The war is escalating. Perhaps it’s time to defund it.
From my trip it’s clear that South Africans feel the same way about their rhinos as we Chinese do about our Pandas. They are a source of inspiration and great national pride as we brought them back from what looked like inevitable extinction.
For South Africa, it’s also an important source of tourism revenue, which is now under threat.
Unfortunately, a very small number of people in Asia are still buying rhino horn, either as speculation or for what they may believe is a medicine or a tonic. The horns are made of keratin, the same type of protein that makes up our hair and fingernails.
Legitimate traditional medicine in China ended rhino horn use in 1993.
As I leave Africa, I go with incredible positive memories of the beauty, the wide open spaces, the incredible diversity of large animals wiped out elsewhere on the planet, but also with sadness that the actions of just a few people in a world of 7 billion can jeopardize the future of the two largest animals walking the earth.
Collectively these people are sabotaging African economies and stealing from us all.
As the vast majority, we need to let them know that this is not acceptable and is damaging China’s relations with our friends and trading partners in Africa.
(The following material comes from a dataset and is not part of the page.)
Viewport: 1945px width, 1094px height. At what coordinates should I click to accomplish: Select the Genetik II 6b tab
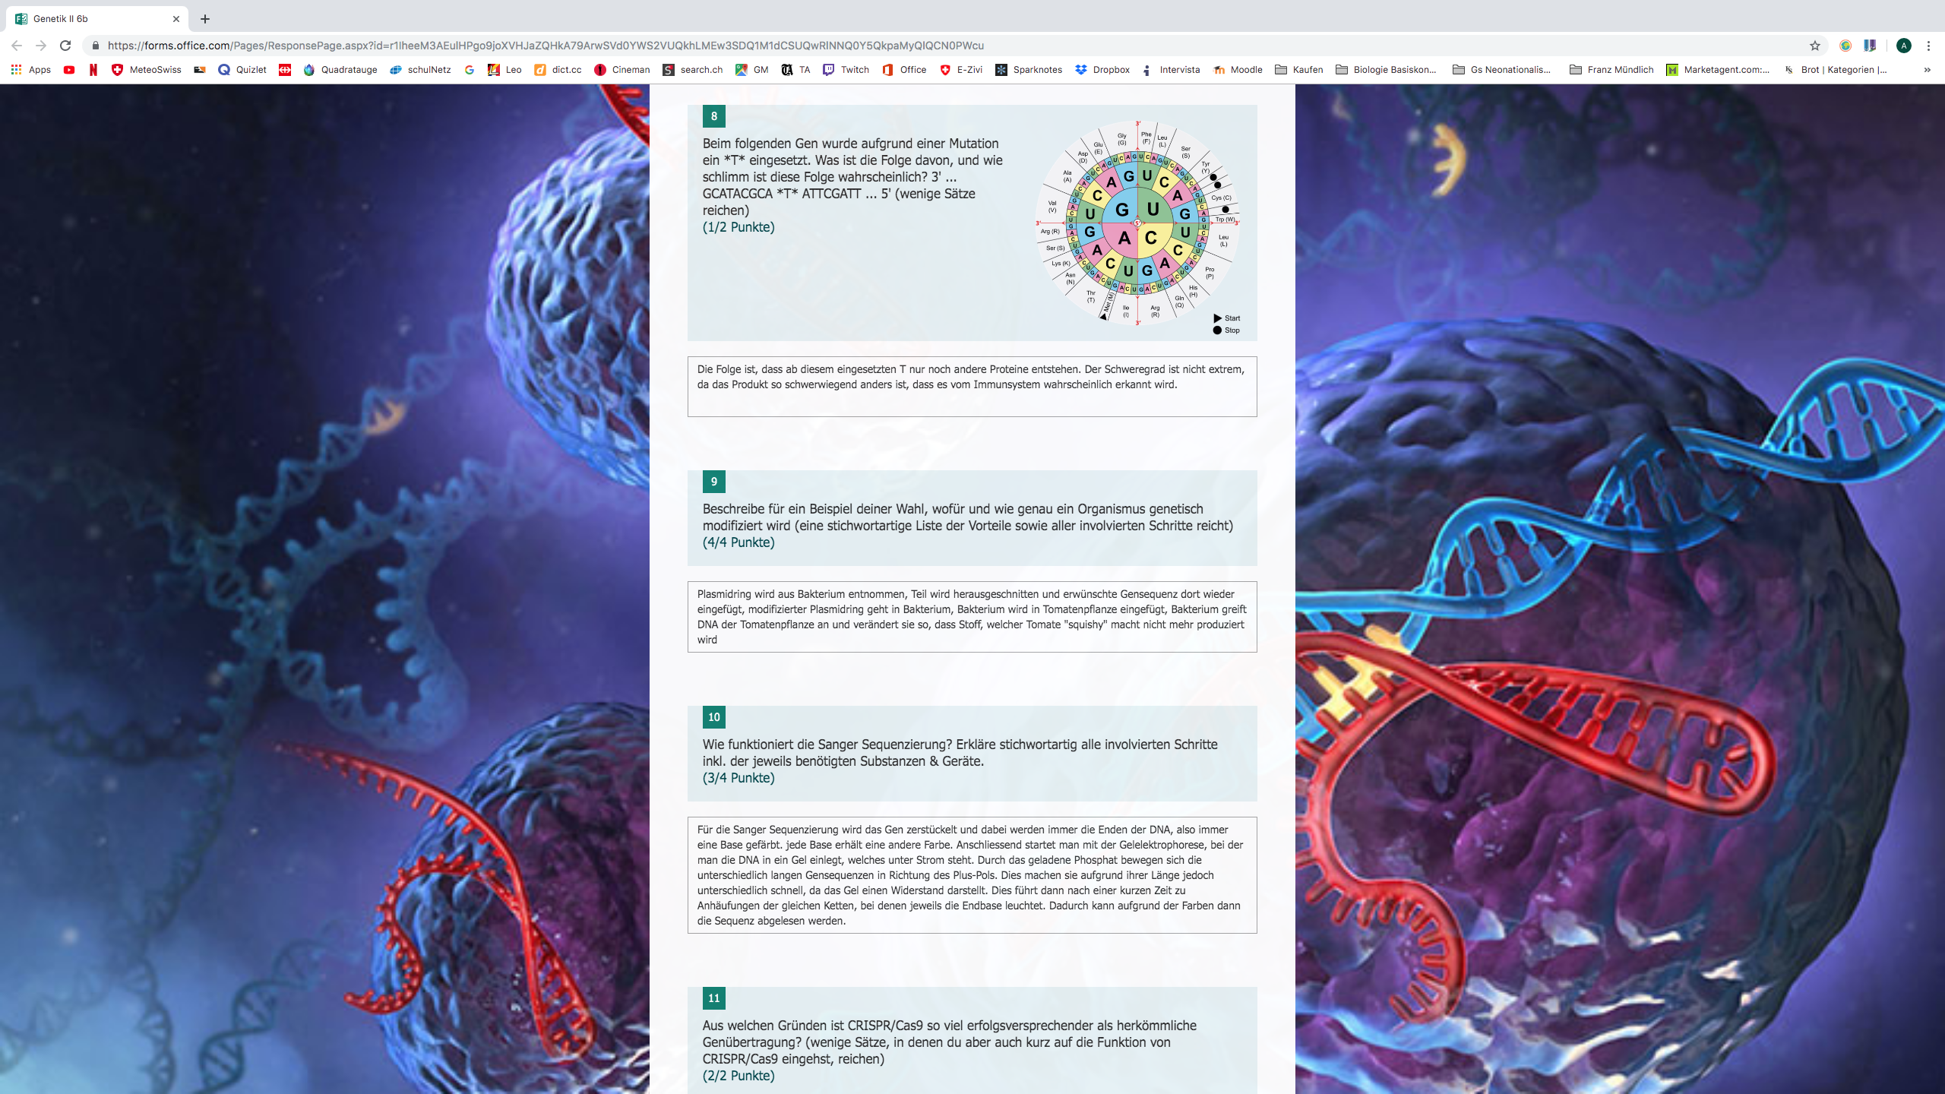91,19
We would be outraged if people were killing our pandas, we should be just as upset with what’s happening to rhinos and elephants in Africa.
From the conversations I’ve had, and the conversations WildAid has had with Chinese officials, there is a clear government commitment to collaborating to solve this. Peter Knights tells me Vietnam is also willing to collaborate.
But laws will only go so far. We need a drastic increase in awareness to reduce markets. Myself and other prominent Asians will be working with WildAid, African Wildlife Foundation, and other organizations to this end and we hope you will join us.
That means any of us who know people buying rhino horn or ivory need to ask them to stop, explain to them what is at stake and ask them to be part of the solution and not the problem.